■ DATA SUPPLIED
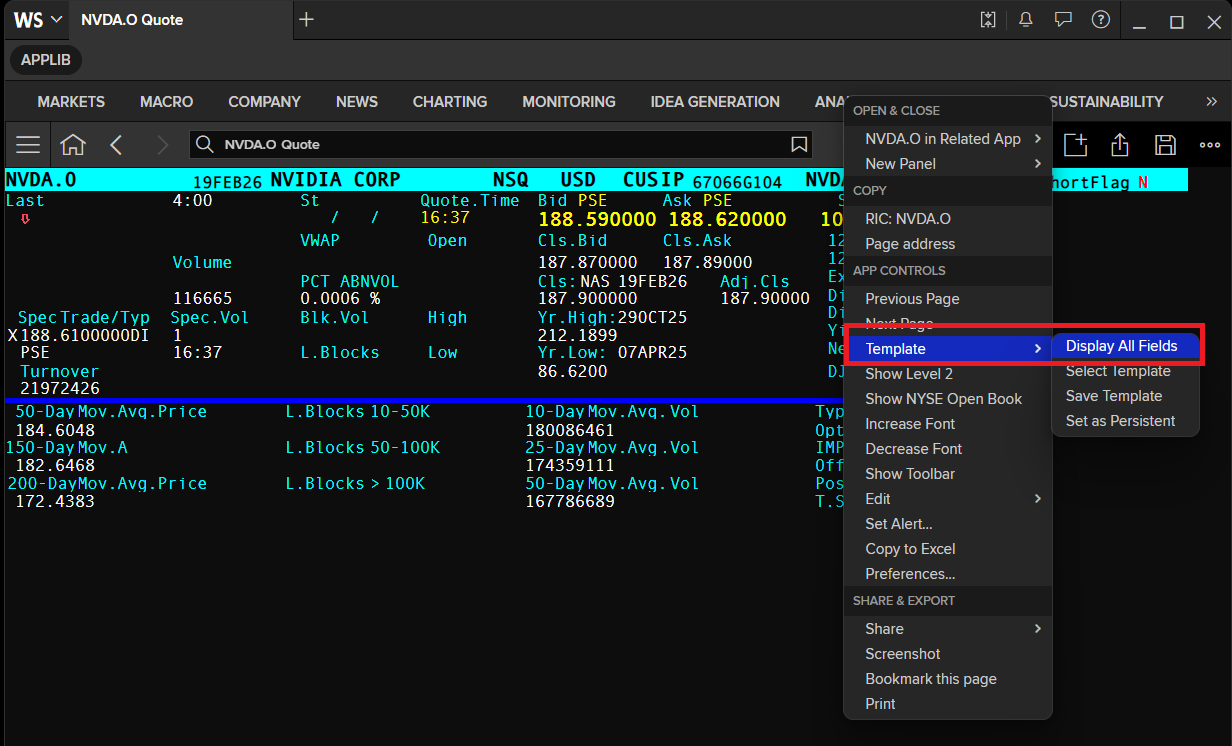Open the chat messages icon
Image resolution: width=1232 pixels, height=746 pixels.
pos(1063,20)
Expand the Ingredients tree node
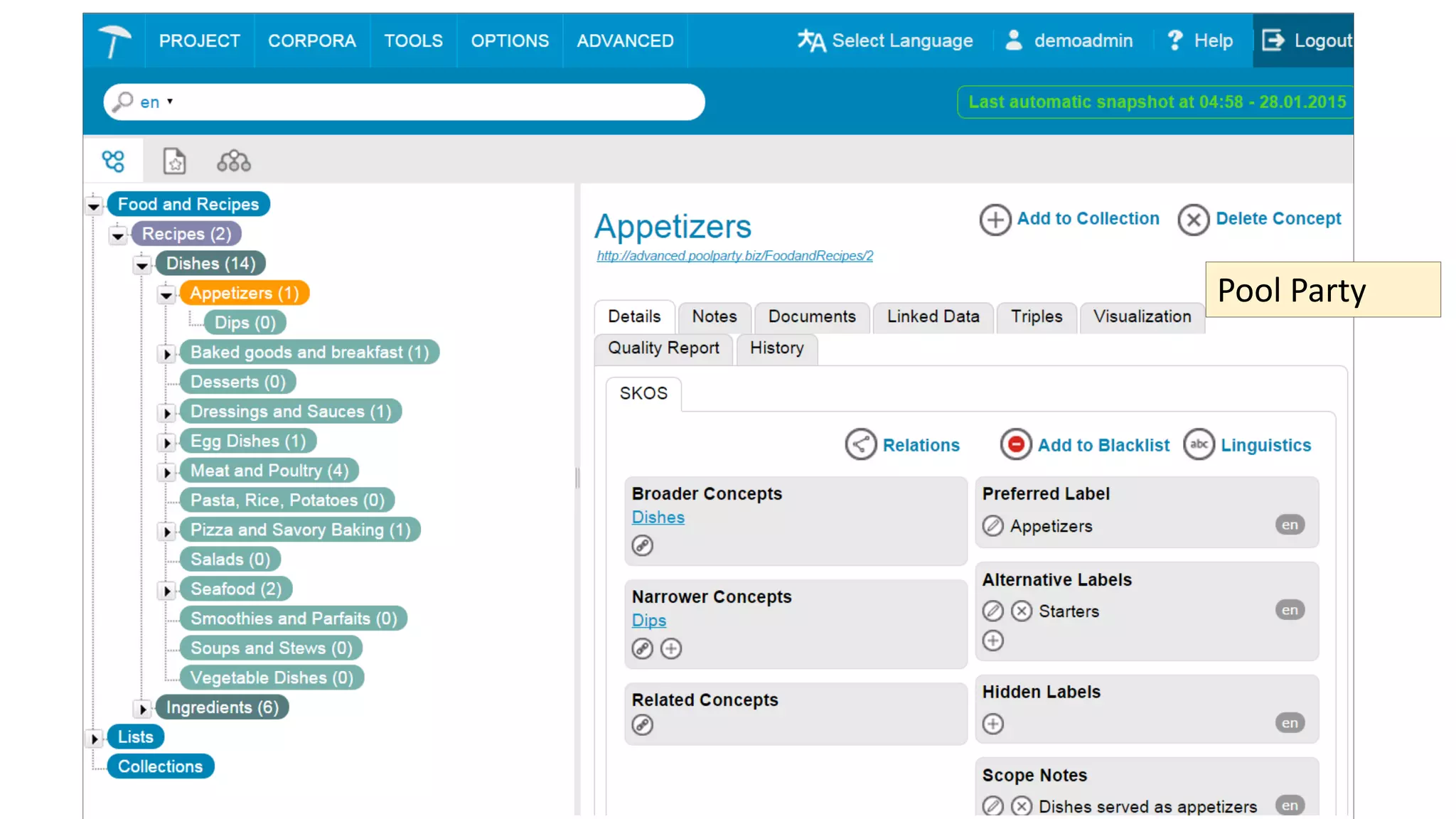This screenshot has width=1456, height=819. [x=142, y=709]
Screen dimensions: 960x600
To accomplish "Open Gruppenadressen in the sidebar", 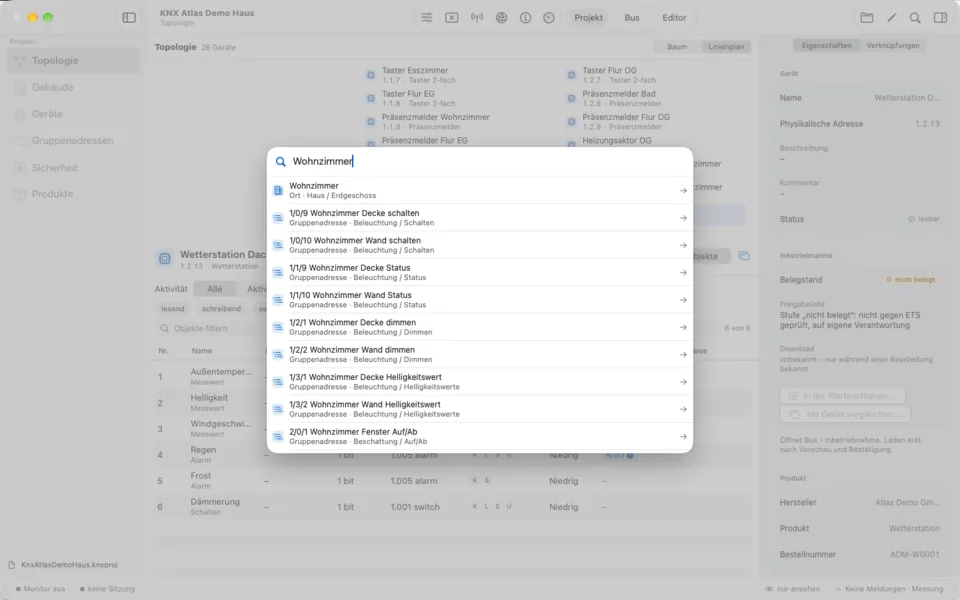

...

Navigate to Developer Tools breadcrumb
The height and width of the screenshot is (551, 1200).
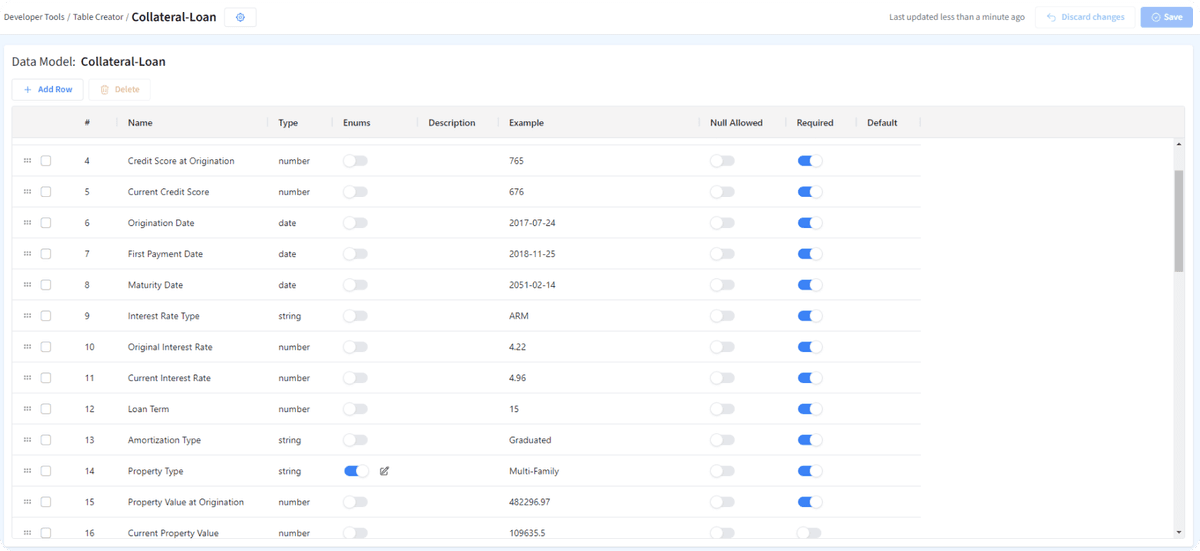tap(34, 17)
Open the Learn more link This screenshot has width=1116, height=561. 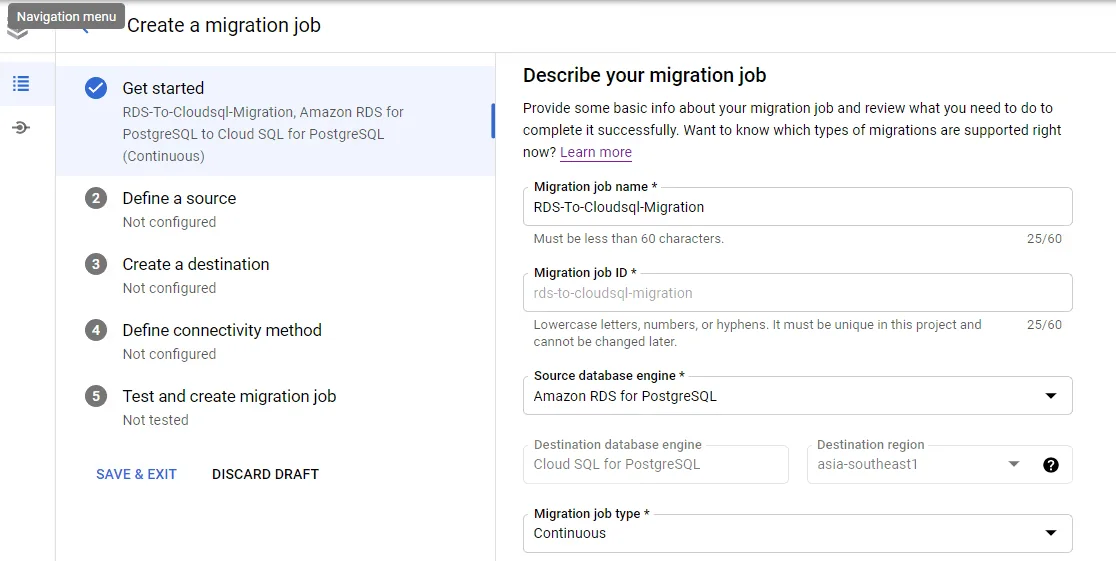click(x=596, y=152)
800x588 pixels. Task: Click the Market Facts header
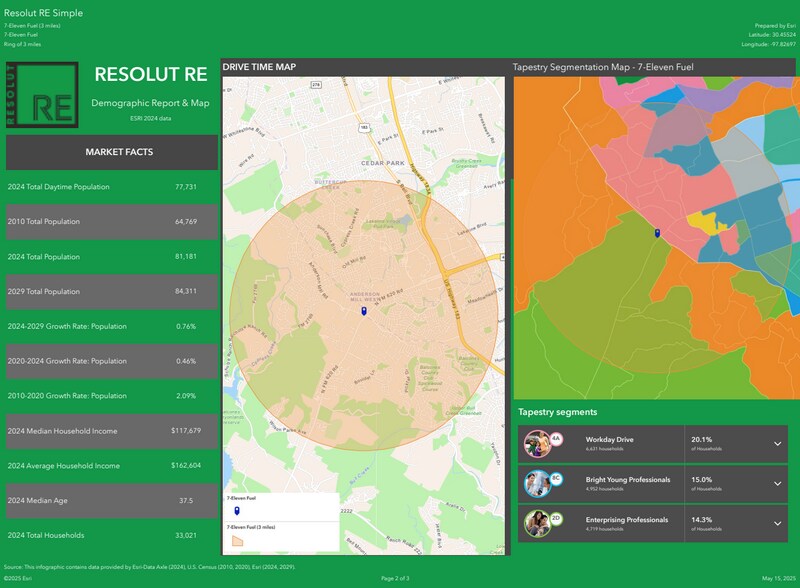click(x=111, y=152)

--

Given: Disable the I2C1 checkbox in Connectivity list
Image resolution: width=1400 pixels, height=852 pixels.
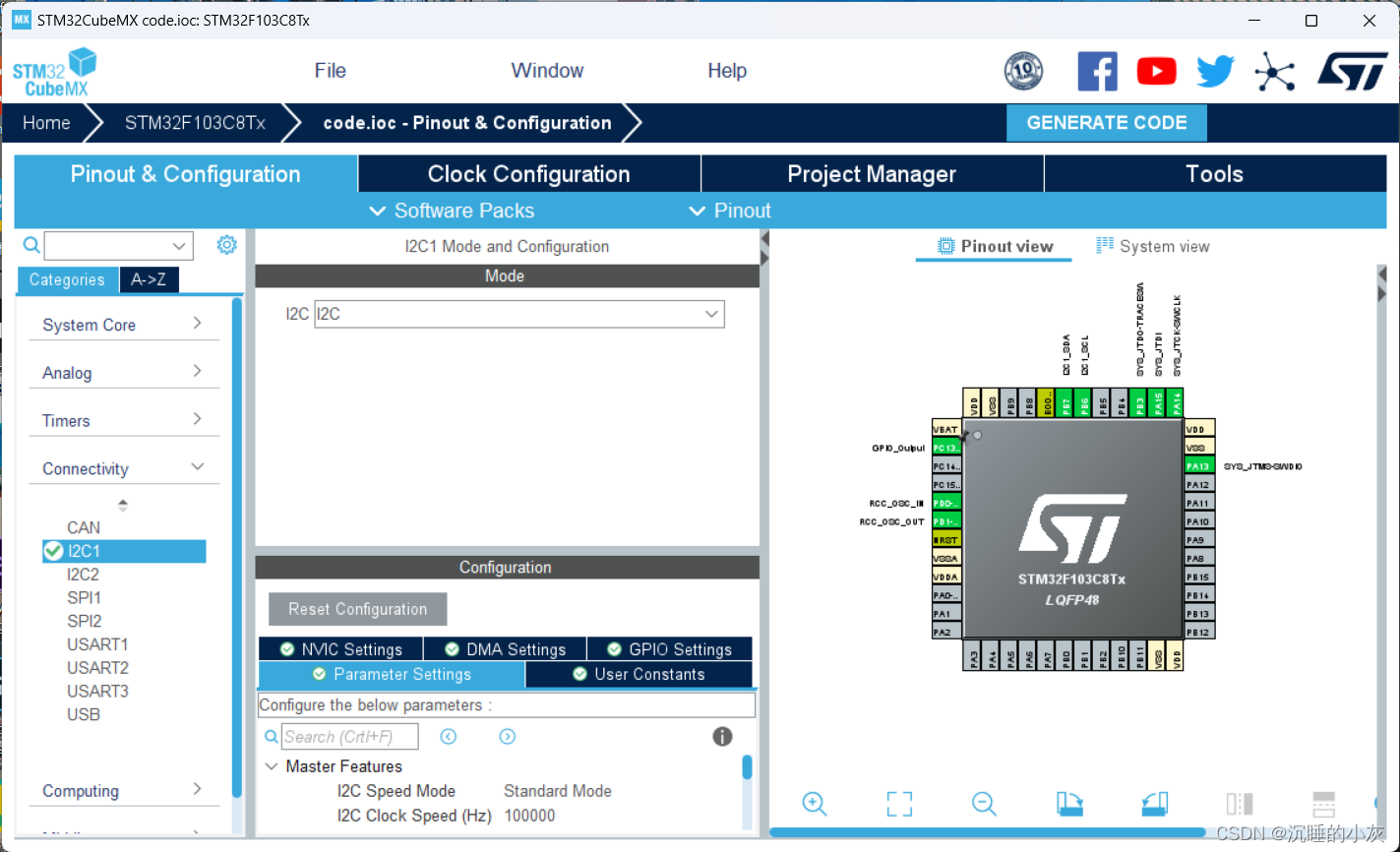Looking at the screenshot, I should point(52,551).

■ THE PROBLEM
Rewrite the rows from the one containing "Given: Disable the" down to the one containing "Looking at the", changing "checkbox" to "toggle" and keeping everything else the same. Leave the pictures out of your answer.

■ EXERCISE RESPONSE
Given: Disable the I2C1 toggle in Connectivity list
Image resolution: width=1400 pixels, height=852 pixels.
Looking at the screenshot, I should point(52,551).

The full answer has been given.